Alors, deux questions :

- Si ce doublement de rétablissement de crédit était illusoire, comment fera-t-on pour trouver les 12 millions d'euros ?

- Ce système de l'A.J., à bout de souffle, va-t-il rendre son dernier soupir en 2010 ?

A consulter :

Avis de M. Jean-Paul Garraud, Loi de finances 2010 (première lecture), Justice et accès au droit

Commentaires

Nom: 
pierre talebot
Site: 
http://

et pourtant le traité de Lisbonne en application dès le 1er décembre 2009 précise dans son article 107 intitulé "droit à un recours effectif et à acceder à un tribunal"

(voir le 101 aussi) "droit à une bonne administration" (sic ou sick!!)

selon l article 107

"une aide juridictionnelle est accordée à ceux qui ne disposent pas de ressources suffisantes, dans la mesure ou cette aide serait nécessaire pour assurer l'effectivité de l'accès à la justice"

dès lors, il s'agit d'un droit sans distinction de personnalité physique ou morale, sans même l'obligation dès lors que l'on colle aux conditions de ressources exigées permettant de prétendre à l'aide juridictionnelle

enfin, le document à remplir comporte des atteintes individuelles comme le fait de devoir étaler son patrimoine immobilier avec l'adresse et la valeur du bien, ce qui n'est pas prevu par la le traité de lisbonne dans son article.

laisse maintenant pour le justifiable impécunieux de franchir le cerbère formaté du "si cest marqué c'est que c est la loi" parfois spongiforme du bureau de l'aide juridictionnelle une vraie course d'obstacles.

cordialement

Pierre talebot

pierrenow@msn.com

Cher Monsieur.

Effectivement, le traité de Lisbonne entrera en principe en vigueur le 1er décembre 2009, du moins, à condition que tous les instruments de ratification aient été déposés, ou, à défaut, le premier jour du mois suivant le dépôt de l'instrument de ratification de l'État signataire qui procède le dernier à cette formalité.

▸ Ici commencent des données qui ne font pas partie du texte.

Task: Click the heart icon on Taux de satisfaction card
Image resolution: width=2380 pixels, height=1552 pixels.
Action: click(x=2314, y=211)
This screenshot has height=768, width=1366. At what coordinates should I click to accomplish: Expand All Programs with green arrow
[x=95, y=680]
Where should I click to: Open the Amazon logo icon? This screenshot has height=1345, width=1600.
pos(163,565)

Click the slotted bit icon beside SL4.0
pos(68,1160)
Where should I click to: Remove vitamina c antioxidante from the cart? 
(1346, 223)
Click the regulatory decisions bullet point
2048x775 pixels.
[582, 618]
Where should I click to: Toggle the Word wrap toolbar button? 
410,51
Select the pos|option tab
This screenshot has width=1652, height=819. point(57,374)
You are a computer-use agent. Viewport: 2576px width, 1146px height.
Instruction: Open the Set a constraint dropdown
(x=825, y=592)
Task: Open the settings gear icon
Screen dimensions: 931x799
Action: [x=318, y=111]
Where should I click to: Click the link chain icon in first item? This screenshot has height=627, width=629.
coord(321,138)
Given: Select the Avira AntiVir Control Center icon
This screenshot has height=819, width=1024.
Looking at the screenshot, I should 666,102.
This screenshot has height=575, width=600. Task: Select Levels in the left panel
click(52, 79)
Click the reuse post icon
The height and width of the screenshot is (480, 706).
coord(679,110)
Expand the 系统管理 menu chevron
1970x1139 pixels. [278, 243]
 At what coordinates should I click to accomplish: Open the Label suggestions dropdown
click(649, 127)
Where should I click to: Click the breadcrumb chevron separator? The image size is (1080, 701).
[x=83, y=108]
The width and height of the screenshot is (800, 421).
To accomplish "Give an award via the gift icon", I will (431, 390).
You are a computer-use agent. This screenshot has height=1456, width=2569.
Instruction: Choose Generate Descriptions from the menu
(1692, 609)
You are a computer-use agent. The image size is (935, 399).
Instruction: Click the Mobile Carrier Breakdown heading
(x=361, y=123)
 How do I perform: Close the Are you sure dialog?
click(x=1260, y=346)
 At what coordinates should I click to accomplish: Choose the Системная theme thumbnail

Puisque le Président tchèque vient juste de signer ce traité. La République tchèque va transmettre les instruments de ratification à l'Italie, qui en est le dépositaire. Si elle le fait avant la fin du mois de novembre, le traité entrera en vigueur le 1er décembre 2009.

Sur le fond de votre commentaire, il ne m'apparaît pas anormal de demander au justiciable les éléments de son patrimoine.

Par contre, ce qui est parfaitement anormal, c'est de demander l'avis d'imposition de la personne qui héberge le justiciable (et de refuser l'aide juridictionnelle si l'hébergeant à des revenus qui excèdent les barèmes).

Il me semble également anormal de demander la preuve de ce que l'assurance protection juridique refuse de prendre en charge les honoraires de l'avocat (comment établir cette preuve, si justement le justiciable est hébergé ou s'il vit dans une caravane, par exemple, et qu'il n'a pas d'assurance multirisque habitation?).

Nom: 
pierre talabot
Site: 
http://

Cher Maître,

Il me semble que le traité de Lisbonne dans son article 107 est précis

"une aide juridictionnelle est accordée à ceux qui ne disposent pas de ressources suffisantes..." un patrimoine n'est pas une ressource

il est à mon sens infondé sémantiquement, juridiquement et qui plus est à la lecture de l'article 107 de demander l'état de son patrimoine.

Que l'on soit dans une caravane ou dans une maison bourgeoise, si les ressources correspondent aux conditions d'éligibilité, l aide juridictionnelle doit être accordée. Juridiquement, toute autre demande est inopposable à mon sens et serait frappée de nullité.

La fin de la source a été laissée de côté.